Poco a poco fue escalando en el organigrama del partido en su Sverdlovsk natal y fue el que sería su futuro gran enemigo, Gorbachov, el que lo llevó a Moscú para ser el secretario del partido en la capital. Allí fue uno de los más fervientes partidarios de la perestroika y la reforma total del sistema, pero poco a poco fueron apareciendo sus discrepancias con Gorbachov. Para Yeltsin las reformas estaban yendo demasiado despacio. Primero se enfrentó públicamente al bando reaccionario del PCUS que negaba todo cambio. Y, después de que sus críticas también alcanzasen a Gorbachov, este lo despojó de su cargo en otoño de 1987 y lo envió a su ciudad natal. Yeltsin había sido sacrificado por Gorbachov para tranquilizar a los reaccionarios y acallar sus críticas a la lentitud de las reformas. Parecía que la carrera de Yeltsin estaba acabada. Sin embargo, no había hecho más que empezar.

Yeltsin abandonó el PCUS pero supo esperar a que el viento soplase otra vez a su favor. Y la oportunidad le vino de la misma persona que lo defenestró, el propio Gorbachov. Este necesitaba que el PCUS perdiese peso en el poder para poder contrarrestar a los reaccionarios contrarios a la perestroika y para llevar a cabo más rápidamente sus promesas de democratización del sistema. Por ello, en 1989, permitió por primera vez que se diesen elecciones en las repúblicas soviéticas en las que pudiesen participar partidos que no eran comunistas. El monopolio político del PCUS había terminado. Esto abría el camino a los opositores al régimen.

El movimiento democrático contrario al comunismo supo entrar en el sistema a través de ese resquicio y quién mejor que Boris Yeltsin, un reformista expulsado del sistema por ser demasiado radical en la búsqueda de reformas, para ser su abanderado. Además, las formas poco convencionales de Yeltsin de dirigirse a los ciudadanos, que para sus antiguos camaradas del PCUS eran excesivamente vulgares, resultaban muy atrayentes para los ciudadanos hartos del sistema y de la jerarquía tradicional del partido.

Yeltsin se convirtió en la figura que supo agrupar a todas las personas desilusionadas no solo con el modelo soviético, sino también respecto a una perestroika que no era capaz de avanzar y que se encontraba atascada. La gran crisis económica que asolaba la URSS no hizo más que ahondar, no solo la crítica sobre el modelo soviético, sino también sobre la capacidad de que Gorbachov pudiese introducir las reformas económicas que había prometido que salvarían la economía del país.

_Reto 1_
Extrae de los registros cada línea que contenga la cadena "screenshot", respetando mayúsculas y minúsculas.

_Datos proporcionados_
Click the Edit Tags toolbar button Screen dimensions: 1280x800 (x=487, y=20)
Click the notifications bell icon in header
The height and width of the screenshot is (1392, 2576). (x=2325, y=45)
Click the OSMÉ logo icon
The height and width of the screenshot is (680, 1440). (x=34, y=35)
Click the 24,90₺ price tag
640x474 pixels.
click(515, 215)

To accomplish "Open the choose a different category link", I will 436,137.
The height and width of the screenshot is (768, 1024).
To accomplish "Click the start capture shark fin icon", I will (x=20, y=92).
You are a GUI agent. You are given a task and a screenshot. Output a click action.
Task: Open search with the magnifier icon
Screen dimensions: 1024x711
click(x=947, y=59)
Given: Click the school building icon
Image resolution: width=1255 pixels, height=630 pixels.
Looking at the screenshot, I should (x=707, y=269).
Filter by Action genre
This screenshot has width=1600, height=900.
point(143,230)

_Reto 2_
Indica si cada afirmación concuerda con el fragmento sobre Yeltsin, respondiendo sí o no y citando literalmente las palabras del fragmento que lo deciden: (a) Gorbachov llevó a Yeltsin a Moscú. (b) Yeltsin fue despojado de su cargo en la primavera de 1987. (c) En 1989 se permitieron elecciones en las repúblicas soviéticas con participación de partidos no comunistas.

_Resultado 1_
The height and width of the screenshot is (1392, 2576). (x=2325, y=45)
The height and width of the screenshot is (680, 1440). (x=34, y=35)
The height and width of the screenshot is (768, 1024).
You are a GUI agent. You are given a task and a screenshot. Output a click action.
Looking at the screenshot, I should (x=707, y=269).
This screenshot has width=1600, height=900.

_Resultado 2_
(a) Sí: "Gorbachov, el que lo llevó a Moscú para ser el secretario del partido en la capital".
(b) No: "este lo despojó de su cargo en otoño de 1987".
(c) Sí: "en 1989, permitió por primera vez que se diesen elecciones en las repúblicas soviéticas en las que pudiesen participar partidos que no eran comunistas".